> **Do this**:
Rewrite every line from the one holding "Click the video" through the one holding "(x=947, y=286)", both included, keeping the requests. Multiply each click coordinate in the answers by 1.05 and round it to a whole number, with halves rounding up.

> **Entries**:
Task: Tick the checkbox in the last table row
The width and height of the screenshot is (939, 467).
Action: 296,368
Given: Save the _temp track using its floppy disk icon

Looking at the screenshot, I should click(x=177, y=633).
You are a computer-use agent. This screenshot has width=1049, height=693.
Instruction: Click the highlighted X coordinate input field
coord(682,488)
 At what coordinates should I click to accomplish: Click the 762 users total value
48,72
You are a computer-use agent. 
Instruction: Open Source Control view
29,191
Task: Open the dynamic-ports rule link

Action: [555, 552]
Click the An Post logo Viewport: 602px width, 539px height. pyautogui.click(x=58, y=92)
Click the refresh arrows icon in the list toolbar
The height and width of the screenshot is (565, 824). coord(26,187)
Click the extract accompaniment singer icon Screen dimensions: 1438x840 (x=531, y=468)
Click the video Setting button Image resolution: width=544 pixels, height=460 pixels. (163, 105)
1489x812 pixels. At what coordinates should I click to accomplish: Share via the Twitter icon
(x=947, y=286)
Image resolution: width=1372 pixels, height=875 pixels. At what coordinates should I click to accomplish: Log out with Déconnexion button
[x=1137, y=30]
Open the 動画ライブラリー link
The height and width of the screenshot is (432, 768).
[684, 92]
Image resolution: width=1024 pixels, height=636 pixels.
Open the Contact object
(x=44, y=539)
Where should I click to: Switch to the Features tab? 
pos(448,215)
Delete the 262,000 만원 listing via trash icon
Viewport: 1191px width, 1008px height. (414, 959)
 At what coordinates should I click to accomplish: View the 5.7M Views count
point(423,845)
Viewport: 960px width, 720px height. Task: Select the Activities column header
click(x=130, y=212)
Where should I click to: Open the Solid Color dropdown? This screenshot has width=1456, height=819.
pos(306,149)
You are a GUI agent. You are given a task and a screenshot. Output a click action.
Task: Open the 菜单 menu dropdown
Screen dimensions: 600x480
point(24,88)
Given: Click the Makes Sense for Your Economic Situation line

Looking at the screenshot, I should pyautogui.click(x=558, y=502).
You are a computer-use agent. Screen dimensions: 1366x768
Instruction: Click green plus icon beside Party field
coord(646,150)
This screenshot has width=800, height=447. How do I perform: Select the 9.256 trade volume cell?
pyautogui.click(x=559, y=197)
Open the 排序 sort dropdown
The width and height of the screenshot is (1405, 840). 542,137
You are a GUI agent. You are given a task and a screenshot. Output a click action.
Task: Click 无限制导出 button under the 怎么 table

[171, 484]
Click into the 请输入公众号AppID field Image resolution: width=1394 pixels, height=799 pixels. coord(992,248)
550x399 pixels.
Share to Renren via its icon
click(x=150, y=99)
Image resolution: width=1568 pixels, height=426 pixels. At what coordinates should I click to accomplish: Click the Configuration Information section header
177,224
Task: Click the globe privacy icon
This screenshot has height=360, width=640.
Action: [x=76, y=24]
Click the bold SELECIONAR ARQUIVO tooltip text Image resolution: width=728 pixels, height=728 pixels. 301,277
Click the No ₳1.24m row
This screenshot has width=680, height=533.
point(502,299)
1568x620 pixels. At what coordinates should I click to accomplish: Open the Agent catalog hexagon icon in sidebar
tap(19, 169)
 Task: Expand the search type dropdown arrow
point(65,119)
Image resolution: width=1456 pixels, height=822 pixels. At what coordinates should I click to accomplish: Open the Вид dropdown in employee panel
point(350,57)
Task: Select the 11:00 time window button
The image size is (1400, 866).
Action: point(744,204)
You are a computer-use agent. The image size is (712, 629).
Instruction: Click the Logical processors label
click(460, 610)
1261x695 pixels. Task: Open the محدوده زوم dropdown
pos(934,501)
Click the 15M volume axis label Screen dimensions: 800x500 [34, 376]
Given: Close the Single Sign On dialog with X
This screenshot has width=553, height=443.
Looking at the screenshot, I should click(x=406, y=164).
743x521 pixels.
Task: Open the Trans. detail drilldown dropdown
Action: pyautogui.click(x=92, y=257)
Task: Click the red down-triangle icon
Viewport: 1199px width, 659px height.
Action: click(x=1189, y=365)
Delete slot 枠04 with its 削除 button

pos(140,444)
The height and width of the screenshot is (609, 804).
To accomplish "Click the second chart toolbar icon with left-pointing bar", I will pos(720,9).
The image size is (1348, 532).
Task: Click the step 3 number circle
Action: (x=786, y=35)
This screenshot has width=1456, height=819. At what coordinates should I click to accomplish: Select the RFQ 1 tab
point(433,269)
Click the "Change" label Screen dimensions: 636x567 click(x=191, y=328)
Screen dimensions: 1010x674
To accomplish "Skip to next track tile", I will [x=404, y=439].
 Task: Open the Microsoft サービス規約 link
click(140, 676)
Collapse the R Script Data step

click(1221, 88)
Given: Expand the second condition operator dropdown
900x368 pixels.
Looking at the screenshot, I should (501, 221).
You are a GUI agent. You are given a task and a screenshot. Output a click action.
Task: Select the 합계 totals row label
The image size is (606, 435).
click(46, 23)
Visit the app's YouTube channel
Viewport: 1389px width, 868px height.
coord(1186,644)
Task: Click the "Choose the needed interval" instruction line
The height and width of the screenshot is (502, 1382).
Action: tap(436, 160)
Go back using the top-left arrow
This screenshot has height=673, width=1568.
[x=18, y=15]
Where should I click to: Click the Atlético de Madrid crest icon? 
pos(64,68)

> **Final result**:
Click the video Setting button Image resolution: width=544 pixels, height=460 pixels. (171, 110)
1489x812 pixels. At what coordinates should I click to accomplish: Share via the Twitter icon
(x=994, y=300)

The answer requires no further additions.